08:49AM | 09/01/05
Member Since: 08/25/05
6 lifetime posts
I may have asked this before but need to understand. The home I am speaking of is in the NorthWest section of Alabama.

How much of the "crawl space"/with dirt floor, be covered by vapor barrier? Should the "vapor barrier" cover the outer foundation walls? Should the "vapor barrier" be secured at sill/cement foundation and wood connection?

I do have vent holes in foundation for proper ventilation, they are now covered with styrofoam to keep out moisture but I am removing these foam blocks and installing "mosquito netting/ to keep out critters and insects. I am also installing new access doors w/same netting. I know that home has to "breath" so I do not want to block all vents with foam unless necessary. Is this correct process or does someone have expert advice on what is proper procedure?


05:30AM | 09/02/05
Member Since: 01/28/03
693 lifetime posts
Vapor Barrier is required by code on the entire dirt floor surface.
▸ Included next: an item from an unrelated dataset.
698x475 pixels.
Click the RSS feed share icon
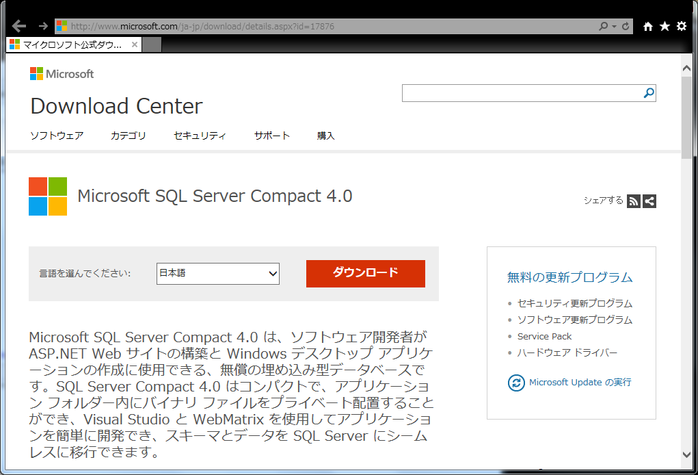[634, 201]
Joints must be taped or sealed and sealed at the wall or sill.

Vapor Barrier should extend up walls.

Whether the fundation needs to be vented depends upon whether or not the crawlspace is condition and how it is insulated.

If there is a vapor barrier on the floor AND the crawlspace is conditoned with heat or air conditioning or opens to another part of the house or basement that is, you do not need ventilation.
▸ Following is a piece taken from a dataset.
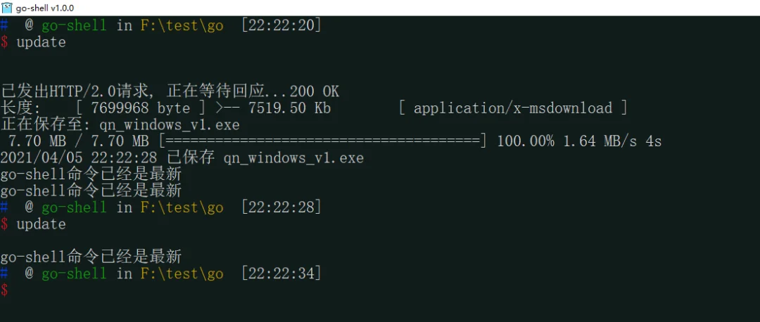Select the [22:22:34] timestamp in the last prompt

coord(281,273)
If the crawlspace is mechanically vented you do not need outside ventilation.

If the crawlspace vents to another inside portion of the house, it does not need to be ventilated.

If the crawlspace has vapor barrier on floors and walls, has perimeter walls insulated and ceilings left uninsulated, there is no need for ventilation.

Otherwise you need about 1 square ft of ventilation per every sq ft of floorspace.


10:26AM | 09/02/05
Member Since: 06/23/04
161 lifetime posts
Homebild may have left out a number. The International Building Code requires a NET ventilation opening of 1 square foot for every 150 square feet of crawl space area. The word NET means that the actual FREE area after deducting for the wire (if screened) or other solid parts (if a grille) of the vent covering.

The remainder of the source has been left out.